◆ **Exercise aim**:
Write the next part of the article on the US push to build offshore wind power, starting after its final sentence.

◆ **Text passage**:
• • • •
The US still has a long way to go to reach President Biden’s goal of getting 30,000 MW of offshore wind power flowing into the grid by 2030. Meeting this target, the administration says, will provide clean electricity for 10 million homes, avoid 78 million metric tons of carbon emissions and create thousands of jobs.
While states along the Atlantic coast have aspirations to install as much as 30,000 MW of offshore wind, the amount of power actually in the permitting or construction pipeline is much smaller. Over the last few months, global economic problems have caused several developers to back out of project contracts or cancel projects all together.
“No one has said that building up this industry was going to be easy. And it turns out that it’s not,” Rebecca Tepper, Massachusetts’ top energy official, said at a recent conference about offshore wind. “Despite the challenges that we face, we are confident that we will have a vibrant offshore wind industry off the coast of Massachusetts. Today, we see the promise of that industry in the Vineyard Wind Project.”
• • • •
◆ **Available data**:
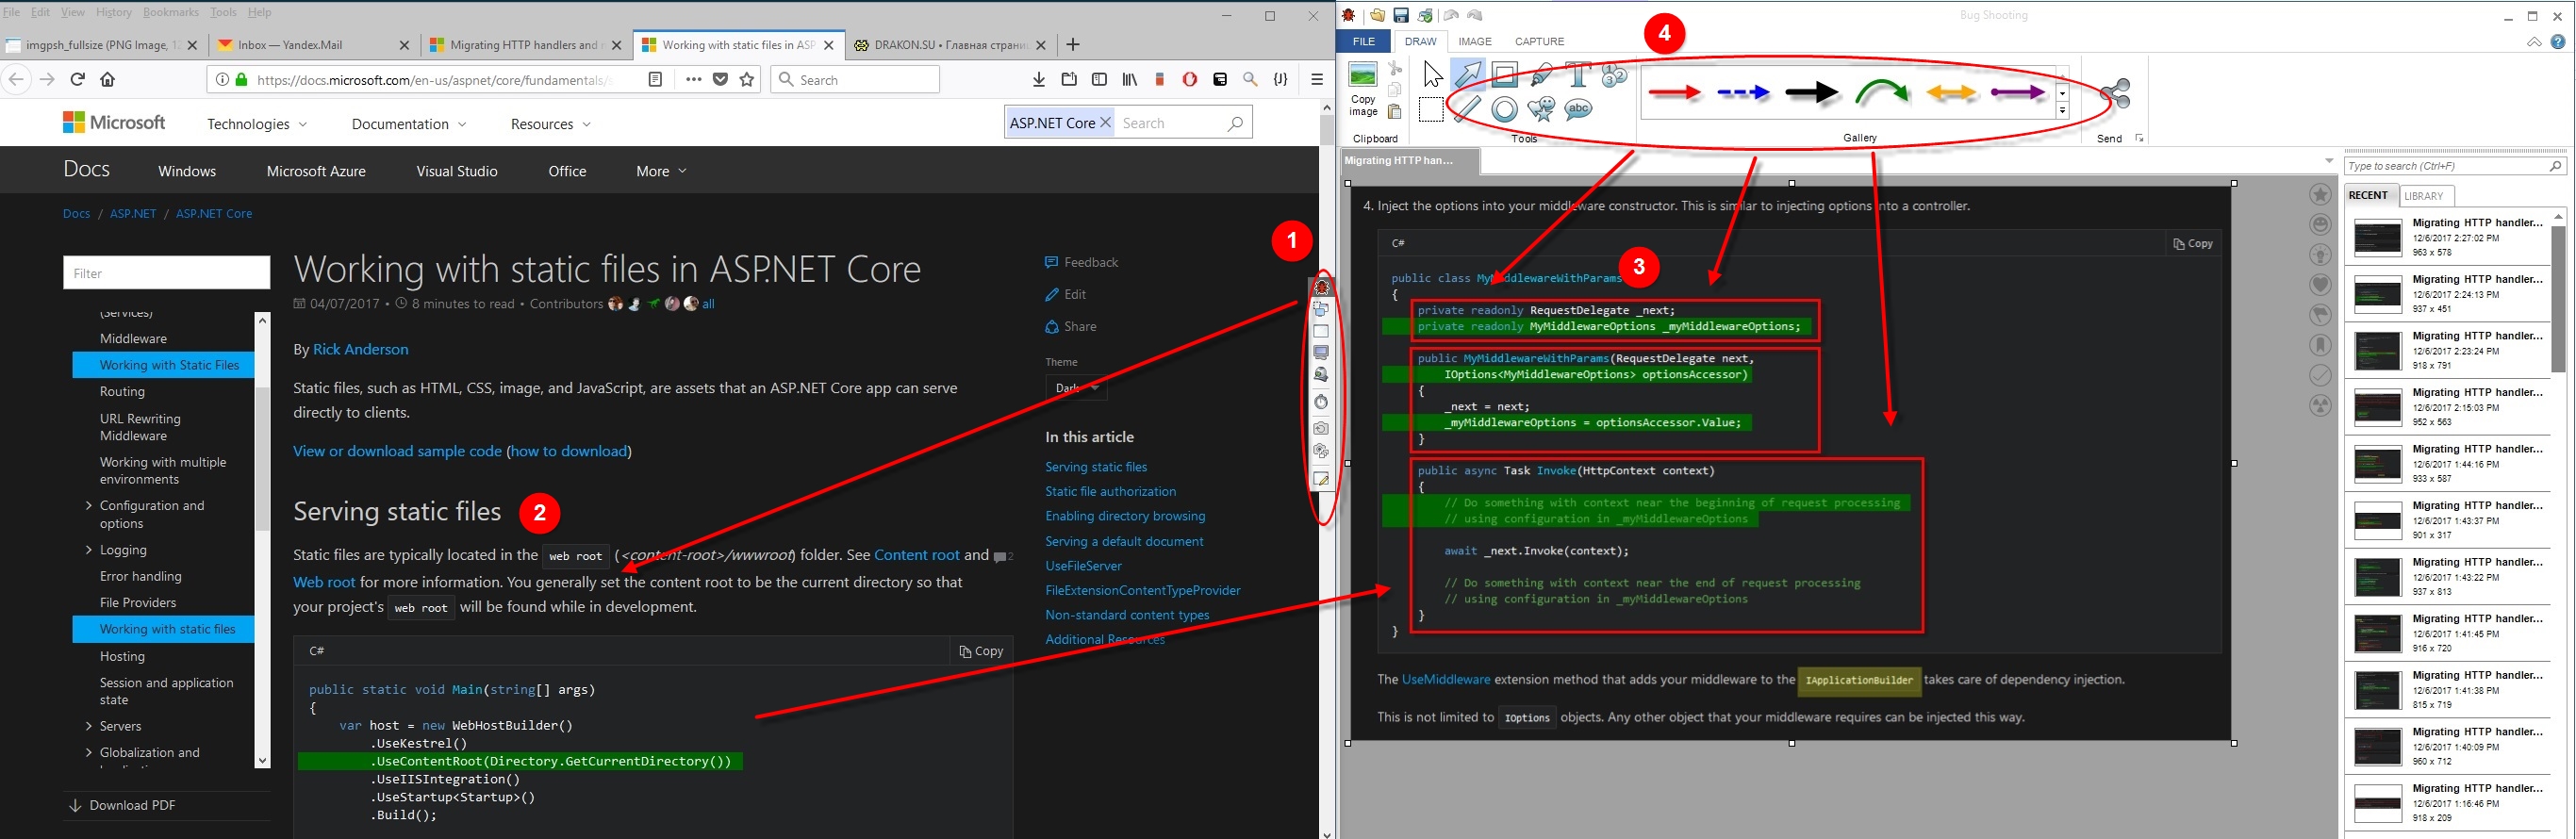
Task: Click the Share icon in Send group
Action: tap(2114, 94)
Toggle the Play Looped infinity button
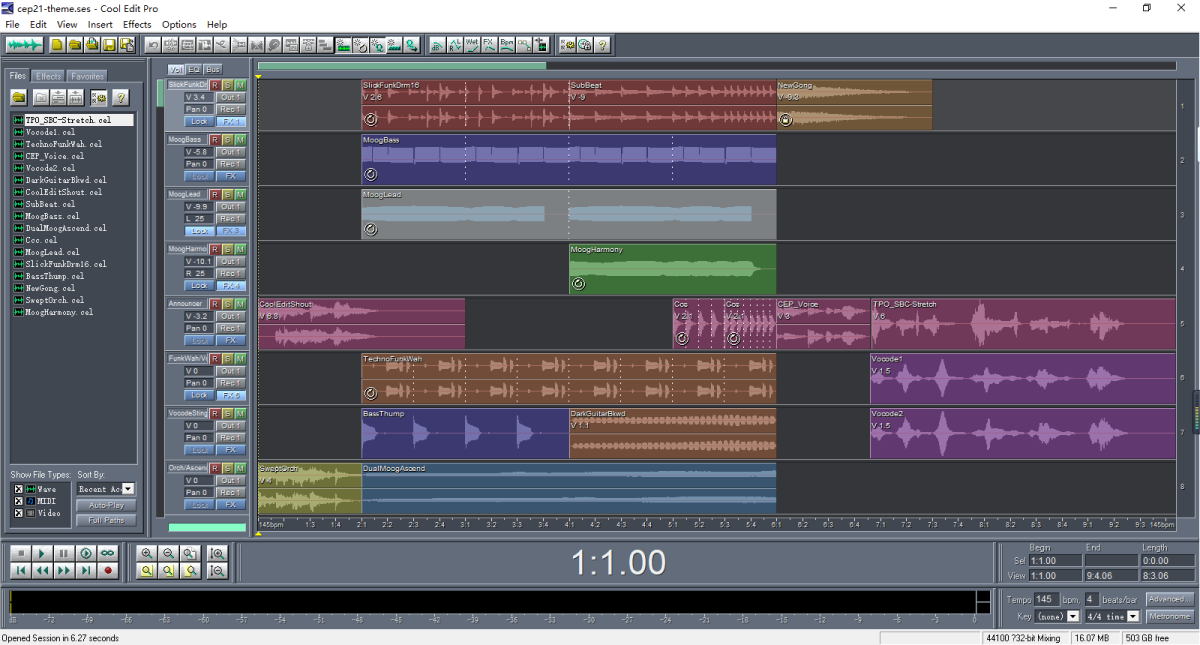Viewport: 1200px width, 645px height. pos(108,553)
• • • •
◆ **Answer to this problem**:
Massachusetts, in partnership with Rhode Island and Connecticut, is currently seeking bids for another 3,600 megawatts of offshore wind power. Tepper said that Vineyard Wind’s launch should boost confidence in the region’s commitment to offshore wind, and perhaps prompt “some really good bids at the end of the month. I remember talking to developers after Cape Wind (an earlier offshore wind project that failed) and thinking about whether this industry would ever get off the ground,” Tepper said. “Well, this project — Vineyard Wind — is proof that it’s off the ground and in the water.”
Fossil Fuels Fight Back Ferociously
Even now, Vineyard Wind is still facing opposition from the fishing industry, whose members worry the turbines will alter the ocean ecosystem and threaten their livelihood. To date, there are two lawsuits from fishing groups about Vineyard Wind currently winding their way through the federal court system. One of the groups is funded by the Texas Public Policy Foundation, a conservative think tank with strong ties to the fossil fuel industry.
In May 2021, Vineyard Wind 1 became the first US project to get full federal approval. A few months later, the project secured financing and began construction on land. Offshore construction, including the process of laying miles of undersea electrical cables from the project site to Covell’s Beach on Cape Cod, began in 2022. The work to install the remaining 57 turbines will continue into 2024.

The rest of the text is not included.